Examples of the inorganic insulator include silicon nitride and
silicon oxide. The organic insulator may have photosensitivity and
dielectric constant less than about 4.0. Passivation layer 180 may
include a lower film of inorganic insulator and an upper film of
organic insulator such that it takes the excellent insulating
characteristics of the organic insulator while preventing the
exposed portions of semiconductor islands 154a and 154b from being
damaged by the organic insulator.
[0188] Passivation layer 180 has a plurality of contact holes 182,
185a and 185b exposing the end portions 179 of data lines 171,
first output electrodes 175a, and the second output electrodes
175b, respectively, and the passivation layer 180 and the gate
insulating layer 140 have a plurality of contact holes 181 and 184
exposing the end portions 129 of scanning lines 121 and the second
control electrodes 124b, respectively.
[0189] A plurality of pixel electrodes 191, a plurality of
connecting members 85, and a plurality of contact assistants 81 and
82 are formed on passivation layer 180 and may be made of a
transparent conductor such as ITO or IZO, or of a reflective
conductor such as Al, Ag, or alloys thereof.
[0190] Pixel electrodes 191 are connected to the second output
electrodes 175b through the contact holes 185b and the connecting
members 85 are connected to the second control electrodes 124b and
first output electrodes 175a through the contact holes 184 and
185b, respectively.
[0191] Contact assistants 81 and 82 are connected to the end
portions 129 of scanning lines 121 and the end portions 179 of data
lines 171 through the contact holes 181 and 182, respectively.
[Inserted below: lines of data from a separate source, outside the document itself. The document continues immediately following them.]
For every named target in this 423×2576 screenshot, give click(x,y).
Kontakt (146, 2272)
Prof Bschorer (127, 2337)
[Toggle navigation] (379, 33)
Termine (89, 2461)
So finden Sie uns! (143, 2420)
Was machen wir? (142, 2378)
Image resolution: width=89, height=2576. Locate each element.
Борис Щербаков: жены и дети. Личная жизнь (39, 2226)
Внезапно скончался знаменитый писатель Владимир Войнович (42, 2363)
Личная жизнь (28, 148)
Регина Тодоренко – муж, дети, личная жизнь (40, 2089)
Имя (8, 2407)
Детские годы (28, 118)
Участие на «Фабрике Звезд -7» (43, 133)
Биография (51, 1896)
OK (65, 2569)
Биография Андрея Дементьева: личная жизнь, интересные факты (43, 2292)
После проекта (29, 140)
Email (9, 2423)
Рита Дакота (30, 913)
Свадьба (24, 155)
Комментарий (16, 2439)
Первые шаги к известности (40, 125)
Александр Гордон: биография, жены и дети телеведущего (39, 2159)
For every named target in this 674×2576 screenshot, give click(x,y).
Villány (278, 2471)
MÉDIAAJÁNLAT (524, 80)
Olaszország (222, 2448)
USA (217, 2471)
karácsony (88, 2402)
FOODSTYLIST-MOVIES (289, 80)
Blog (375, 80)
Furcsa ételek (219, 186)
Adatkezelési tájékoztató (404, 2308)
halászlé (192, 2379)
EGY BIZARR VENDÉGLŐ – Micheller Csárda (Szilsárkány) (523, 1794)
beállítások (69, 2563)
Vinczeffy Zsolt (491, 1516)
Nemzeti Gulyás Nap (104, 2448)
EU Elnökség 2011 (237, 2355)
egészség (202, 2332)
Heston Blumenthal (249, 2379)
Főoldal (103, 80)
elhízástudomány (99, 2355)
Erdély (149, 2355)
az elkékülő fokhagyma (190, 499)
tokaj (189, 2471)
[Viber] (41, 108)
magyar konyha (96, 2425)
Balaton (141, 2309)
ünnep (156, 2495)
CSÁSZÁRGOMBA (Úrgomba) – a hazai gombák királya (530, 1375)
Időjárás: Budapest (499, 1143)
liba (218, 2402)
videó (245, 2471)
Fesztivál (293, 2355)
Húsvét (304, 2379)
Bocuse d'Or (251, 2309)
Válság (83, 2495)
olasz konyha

The
contact assistants 81 and 82 protect the end portions 129 and 179
and enhance the adhesion between the end portions 129 and 179 and
external devices.
[0192] A partition 361 is formed on the passivation layer 180. The
partition 361 surrounds pixel electrodes 191 like a bank to define
openings 365. Partition 361 may be made of organic or inorganic
insulating material and may be made of photosensitive material
containing black pigment so that a black partition 361 may serve as
a light blocking member, simplifying the formation of the
partition.
[0193] A plurality of light emitting members 370 are formed on
pixel electrodes 191 and confined in the openings 365 defined by
the partition 361. Each of the light emitting members 370 may be
made of organic material uniquely emitting one of primary color
lights such as red, green and blue lights. The OLED display
displays images by spatially adding the monochromatic primary color
lights emitted from the light emitting members 370. However, the
light emitting members 370 may emit white light and a plurality of
color filters (not shown) may be provided on or under the light
emitting members 370.
[0194] Each of the light emitting members 370 may have a
multilayered structure including an emitting layer (not shown) for
emitting light and auxiliary layers (not shown) for improving the
efficiency of light emission of the emitting layer. The auxiliary
layers may include an electron transport layer (not shown) and a
hole transport layer (not shown) for improving the balance of the
electrons and holes and an electron injecting layer (not shown) and
a hole injecting layer (not shown) for improving the injection of
the electrons and holes.
[0195] A common electrode 270 is formed on the light emitting
members and the partition 361. Common electrode 270 is supplied
with the common voltage Vcom and may be made of reflective metal
such as Ca, Ba, Mg, Al, Ag, etc., or transparent material such as
ITO and IZO.
[0196] In the above-described OLED display, a first control
electrode 124a connected to a scanning line 121, a first input
electrode 153a connected to a data line 171, and a first output
electrode 155a along with a first semiconductor island 154a form a
switching TFT Qs having a channel formed in the first semiconductor
island 154a disposed between the first source electrode 173a and
the first drain electrode 175a.
[0197] Likewise, a second control electrode 124b connected to a
first output electrode 155a, a second input electrode 153b
connected to a driving voltage line 172, and a second output
electrode 155b connected to a pixel electrode 191 along with a
second semiconductor island 154b form a driving TFT Qd having a
channel formed in the second semiconductor island 154b disposed
between the second source electrode 173b and the second drain
electrode 175b.
[0198] A pixel electrode 191, a light emitting member 370, and the
common electrode 270 form an OLED LD having pixel electrode 191 as
an anode and the common electrode 270 as a cathode or vice
versa.
[0199] The overlapping portions of a storage electrode 127 and a
driving voltage line 172 form a storage capacitor Cst.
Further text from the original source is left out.